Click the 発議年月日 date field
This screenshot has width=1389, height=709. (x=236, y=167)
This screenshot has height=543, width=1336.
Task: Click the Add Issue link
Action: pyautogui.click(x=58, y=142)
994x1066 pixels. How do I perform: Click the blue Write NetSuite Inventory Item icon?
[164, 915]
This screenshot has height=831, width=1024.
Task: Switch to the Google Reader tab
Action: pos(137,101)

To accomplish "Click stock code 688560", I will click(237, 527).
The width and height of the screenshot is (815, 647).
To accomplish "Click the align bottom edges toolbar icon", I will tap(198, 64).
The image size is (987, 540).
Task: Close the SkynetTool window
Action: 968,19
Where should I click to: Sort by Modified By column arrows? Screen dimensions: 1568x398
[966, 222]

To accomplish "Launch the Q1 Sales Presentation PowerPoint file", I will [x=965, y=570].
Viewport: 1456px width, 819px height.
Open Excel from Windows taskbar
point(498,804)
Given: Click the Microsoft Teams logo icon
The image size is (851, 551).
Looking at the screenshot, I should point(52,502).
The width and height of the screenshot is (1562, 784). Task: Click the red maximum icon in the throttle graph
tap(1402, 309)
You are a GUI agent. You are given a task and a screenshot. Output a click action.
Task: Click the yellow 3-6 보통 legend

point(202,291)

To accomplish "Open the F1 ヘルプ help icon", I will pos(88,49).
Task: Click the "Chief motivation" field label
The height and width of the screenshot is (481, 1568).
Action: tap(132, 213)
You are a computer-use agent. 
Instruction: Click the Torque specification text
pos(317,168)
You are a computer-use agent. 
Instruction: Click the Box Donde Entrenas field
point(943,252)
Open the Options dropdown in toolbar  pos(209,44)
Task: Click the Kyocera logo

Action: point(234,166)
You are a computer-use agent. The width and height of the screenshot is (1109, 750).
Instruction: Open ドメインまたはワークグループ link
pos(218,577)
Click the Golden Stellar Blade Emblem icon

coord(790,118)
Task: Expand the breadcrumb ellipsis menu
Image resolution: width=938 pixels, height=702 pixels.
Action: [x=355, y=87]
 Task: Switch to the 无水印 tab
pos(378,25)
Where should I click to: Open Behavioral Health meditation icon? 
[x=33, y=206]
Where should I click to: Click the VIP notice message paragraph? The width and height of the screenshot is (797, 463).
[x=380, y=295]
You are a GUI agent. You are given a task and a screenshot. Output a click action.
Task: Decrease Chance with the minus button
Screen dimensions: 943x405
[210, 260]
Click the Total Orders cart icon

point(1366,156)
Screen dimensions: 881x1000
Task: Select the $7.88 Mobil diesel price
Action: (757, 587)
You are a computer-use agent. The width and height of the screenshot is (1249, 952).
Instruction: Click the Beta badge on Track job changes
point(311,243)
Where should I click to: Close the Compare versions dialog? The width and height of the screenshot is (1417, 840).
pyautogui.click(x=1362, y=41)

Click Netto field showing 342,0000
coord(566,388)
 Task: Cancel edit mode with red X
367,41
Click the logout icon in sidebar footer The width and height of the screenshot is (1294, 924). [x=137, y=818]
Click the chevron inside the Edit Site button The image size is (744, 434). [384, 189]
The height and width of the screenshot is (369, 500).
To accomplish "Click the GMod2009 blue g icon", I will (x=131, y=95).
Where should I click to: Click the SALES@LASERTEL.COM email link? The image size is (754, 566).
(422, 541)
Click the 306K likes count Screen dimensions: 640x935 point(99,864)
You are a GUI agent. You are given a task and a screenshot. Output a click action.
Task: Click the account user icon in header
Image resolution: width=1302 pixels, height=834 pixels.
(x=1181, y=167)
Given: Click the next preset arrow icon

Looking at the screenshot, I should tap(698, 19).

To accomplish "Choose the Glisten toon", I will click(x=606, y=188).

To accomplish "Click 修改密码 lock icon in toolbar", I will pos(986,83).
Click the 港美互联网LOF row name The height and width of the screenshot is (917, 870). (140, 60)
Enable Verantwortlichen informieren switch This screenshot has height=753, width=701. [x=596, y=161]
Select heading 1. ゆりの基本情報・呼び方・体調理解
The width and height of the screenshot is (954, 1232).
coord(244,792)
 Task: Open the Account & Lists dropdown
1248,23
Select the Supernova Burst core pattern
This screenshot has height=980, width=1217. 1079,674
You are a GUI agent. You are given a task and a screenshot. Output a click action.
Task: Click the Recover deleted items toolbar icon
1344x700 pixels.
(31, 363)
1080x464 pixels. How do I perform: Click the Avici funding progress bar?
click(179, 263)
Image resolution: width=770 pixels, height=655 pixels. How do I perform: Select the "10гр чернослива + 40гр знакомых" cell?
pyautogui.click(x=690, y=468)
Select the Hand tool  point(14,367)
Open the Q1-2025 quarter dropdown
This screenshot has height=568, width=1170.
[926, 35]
————
▶ [AIM] Return every line of the records above that contains the string "field". The match is case-sensitive.

▶ [RESPONSE TO THIS EXERCISE]
Click the 発議年月日 date field
Task: Click the "Chief motivation" field label
Instruction: Click the Box Donde Entrenas field
Click Netto field showing 342,0000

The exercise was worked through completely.